Por otra parte, escuchamos continuamente el deseo de la paz que existe en todas las personas. Salvo excepciones, la paz es querida por todos. Sin embargo no es así la realidad. “No tengo paz”, “No hay paz en mi familia”, “No hay paz en nuestro país”, son expresiones que escuchamos con mucha frecuencia.
¿Qué ocurre? Sencillamente una cosa es desear y otra construir la paz y vivir para la paz. Hay situaciones que no permiten conseguir la paz, porque exige ciertos requisitos que no se dan. Y pareciera que algunos no se percatan de ello o, mejor dicho, no quieren tomar conciencia de estos requisitos.
El primero de todos es vivir consigo mismo en paz. Si no hay paz interior, por ser incoherente en mi comportamiento y en mis actitudes, difícilmente seré transmisor de la paz.
Si no fundamento mi matrimonio y mi familia en el amor, no sabré respetar a los miembros de mi familia e impulsado por mis gustos, caprichos, infidelidades y violencias seré destructor de la misma. Pasa muchas veces y por eso hay tanto dolor en numerosas familias. Si miramos nuestra sociedad, nos encontramos con la inseguridad, la violencia, el miedo y múltiples situaciones de personas crucificadas por la impotencia de superar su pobreza extrema y la miseria.

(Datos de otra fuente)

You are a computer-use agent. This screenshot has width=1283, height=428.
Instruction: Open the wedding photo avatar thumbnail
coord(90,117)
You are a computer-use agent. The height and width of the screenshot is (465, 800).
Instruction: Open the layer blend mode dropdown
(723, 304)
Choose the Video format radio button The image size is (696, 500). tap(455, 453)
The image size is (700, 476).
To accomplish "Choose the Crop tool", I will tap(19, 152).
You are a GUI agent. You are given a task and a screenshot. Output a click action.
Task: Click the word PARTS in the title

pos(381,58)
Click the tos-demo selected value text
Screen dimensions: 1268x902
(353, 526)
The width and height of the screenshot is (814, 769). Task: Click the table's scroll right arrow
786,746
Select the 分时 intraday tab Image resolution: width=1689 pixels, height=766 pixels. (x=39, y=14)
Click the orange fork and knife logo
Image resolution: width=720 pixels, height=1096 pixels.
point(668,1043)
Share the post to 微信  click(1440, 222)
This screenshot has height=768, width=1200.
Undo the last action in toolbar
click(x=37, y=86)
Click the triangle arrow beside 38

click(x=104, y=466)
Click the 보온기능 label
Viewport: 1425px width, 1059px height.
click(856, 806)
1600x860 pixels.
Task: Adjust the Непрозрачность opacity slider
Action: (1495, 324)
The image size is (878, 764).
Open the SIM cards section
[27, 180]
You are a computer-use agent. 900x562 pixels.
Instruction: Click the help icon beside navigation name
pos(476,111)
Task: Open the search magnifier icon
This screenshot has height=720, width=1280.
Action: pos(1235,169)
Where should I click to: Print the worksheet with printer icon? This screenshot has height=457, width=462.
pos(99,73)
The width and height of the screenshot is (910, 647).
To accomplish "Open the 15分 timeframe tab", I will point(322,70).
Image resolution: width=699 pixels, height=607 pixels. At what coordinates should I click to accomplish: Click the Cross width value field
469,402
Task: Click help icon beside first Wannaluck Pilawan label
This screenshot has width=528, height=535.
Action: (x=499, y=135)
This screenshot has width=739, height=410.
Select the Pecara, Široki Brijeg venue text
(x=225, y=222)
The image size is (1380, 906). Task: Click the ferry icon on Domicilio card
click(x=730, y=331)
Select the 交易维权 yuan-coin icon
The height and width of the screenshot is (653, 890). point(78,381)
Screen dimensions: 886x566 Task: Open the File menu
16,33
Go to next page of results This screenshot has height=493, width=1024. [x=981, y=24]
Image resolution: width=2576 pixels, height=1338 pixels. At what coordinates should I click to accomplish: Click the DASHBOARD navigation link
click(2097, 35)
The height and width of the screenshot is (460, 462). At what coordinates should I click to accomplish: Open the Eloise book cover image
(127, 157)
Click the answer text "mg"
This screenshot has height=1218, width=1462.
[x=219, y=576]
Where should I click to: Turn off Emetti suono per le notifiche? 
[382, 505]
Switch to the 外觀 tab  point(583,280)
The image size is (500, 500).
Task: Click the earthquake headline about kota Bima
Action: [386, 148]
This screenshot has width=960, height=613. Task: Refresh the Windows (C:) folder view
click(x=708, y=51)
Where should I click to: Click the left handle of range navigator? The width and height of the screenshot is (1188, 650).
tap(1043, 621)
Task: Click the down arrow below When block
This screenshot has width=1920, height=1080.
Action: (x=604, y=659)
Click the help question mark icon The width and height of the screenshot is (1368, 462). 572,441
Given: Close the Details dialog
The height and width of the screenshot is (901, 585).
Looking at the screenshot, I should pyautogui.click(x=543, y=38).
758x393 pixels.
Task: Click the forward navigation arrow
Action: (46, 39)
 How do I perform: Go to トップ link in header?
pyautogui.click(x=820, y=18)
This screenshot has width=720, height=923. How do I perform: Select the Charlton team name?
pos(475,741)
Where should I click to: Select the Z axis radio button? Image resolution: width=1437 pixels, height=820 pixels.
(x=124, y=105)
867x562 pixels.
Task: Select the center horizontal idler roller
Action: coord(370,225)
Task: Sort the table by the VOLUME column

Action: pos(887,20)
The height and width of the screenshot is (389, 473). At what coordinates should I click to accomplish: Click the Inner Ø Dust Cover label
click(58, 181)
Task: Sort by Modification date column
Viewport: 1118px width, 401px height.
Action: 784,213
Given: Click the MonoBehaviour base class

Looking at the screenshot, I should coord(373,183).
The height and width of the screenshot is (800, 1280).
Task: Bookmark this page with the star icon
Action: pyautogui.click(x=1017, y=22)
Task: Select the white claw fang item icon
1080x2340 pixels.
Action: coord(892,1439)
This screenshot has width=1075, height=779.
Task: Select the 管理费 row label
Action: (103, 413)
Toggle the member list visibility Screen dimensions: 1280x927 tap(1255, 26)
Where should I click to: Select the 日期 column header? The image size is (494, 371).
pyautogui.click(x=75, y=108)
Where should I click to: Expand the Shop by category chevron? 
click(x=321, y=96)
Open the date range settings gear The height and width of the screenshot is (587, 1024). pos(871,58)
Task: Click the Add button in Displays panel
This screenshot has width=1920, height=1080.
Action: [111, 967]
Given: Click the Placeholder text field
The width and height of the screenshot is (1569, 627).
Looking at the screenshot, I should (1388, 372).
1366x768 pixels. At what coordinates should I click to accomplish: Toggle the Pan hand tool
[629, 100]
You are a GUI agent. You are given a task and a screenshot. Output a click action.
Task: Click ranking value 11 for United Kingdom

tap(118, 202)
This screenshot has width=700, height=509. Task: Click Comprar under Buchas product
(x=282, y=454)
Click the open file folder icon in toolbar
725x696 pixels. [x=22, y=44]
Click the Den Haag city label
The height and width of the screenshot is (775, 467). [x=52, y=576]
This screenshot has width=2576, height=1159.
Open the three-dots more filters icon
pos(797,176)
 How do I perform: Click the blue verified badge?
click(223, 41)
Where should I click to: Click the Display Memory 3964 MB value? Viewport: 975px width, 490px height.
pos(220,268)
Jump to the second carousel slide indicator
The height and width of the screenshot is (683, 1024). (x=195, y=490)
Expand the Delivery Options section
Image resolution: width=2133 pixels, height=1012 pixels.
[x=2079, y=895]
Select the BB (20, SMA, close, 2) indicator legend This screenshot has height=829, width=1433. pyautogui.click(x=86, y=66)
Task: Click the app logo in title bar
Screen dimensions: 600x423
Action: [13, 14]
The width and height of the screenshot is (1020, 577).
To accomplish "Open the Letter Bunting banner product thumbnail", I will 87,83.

La paz y la justicia son dos realidades inseparables. Pertenece al arzobispo brasileño Mons. Hélder Cámara el siguiente pensamiento lleno de realismo y sentido común: “No hay verdadera paz donde hay un hombre sin pan y sin techo”. Cuando los derechos humanos más elementales no son respetados, la paz es una simple palabra, no una realidad. Esto nos descubre que la justicia es previa a la paz. O dicho de otra manera: la paz es el fruto de la justicia.
Cuando los hombres y las mujeres pueden comer, disponer de un techo, vestir dignamente y adquirir una formación humana y profesional adecuada, se han colocado los sólidos fundamentos de la paz. Y cuando nosotros nos empeñamos de verdad para que esto sea posible, somos justos.
La paz, por tanto, no es una situación estática y egoísta que fomenta mi bienestar individual, sino un trabajo constante que se esfuerza al derecho ajeno, requiere de mi esfuerzo y la lucha. La paz, por consiguiente, tiene un precio y si este precio no se paga, podrá haber quietud egoísta, pero no auténtica paz, la que siempre debe ser sinónimo de respeto al derecho de los otros.
Después de estas consideraciones ¿podemos decir que vivimos en una paz auténtica? Creo que no. Adolecen de requisitos muchas personas, muchas familias, muchas instituciones y la sociedad en general. Nos toca a todos trabajar para revertir esta situación: sin esperar que comiencen los otros.
Todo los que hagamos por ser más justos, solidarios y humanos representa una valiosa contribución a la paz. Y viceversa: la injusticia, la insolidaridad y los ataques a la dignidad humana alejan todavía más de nosotros la paz.
Que Cristo Resucitado nos ayude a luchar en contra de la cultura de la muerte y a vivir a favor de la cultura de la vida.
(*) Obispo de Encarnación y presidente de la CEP.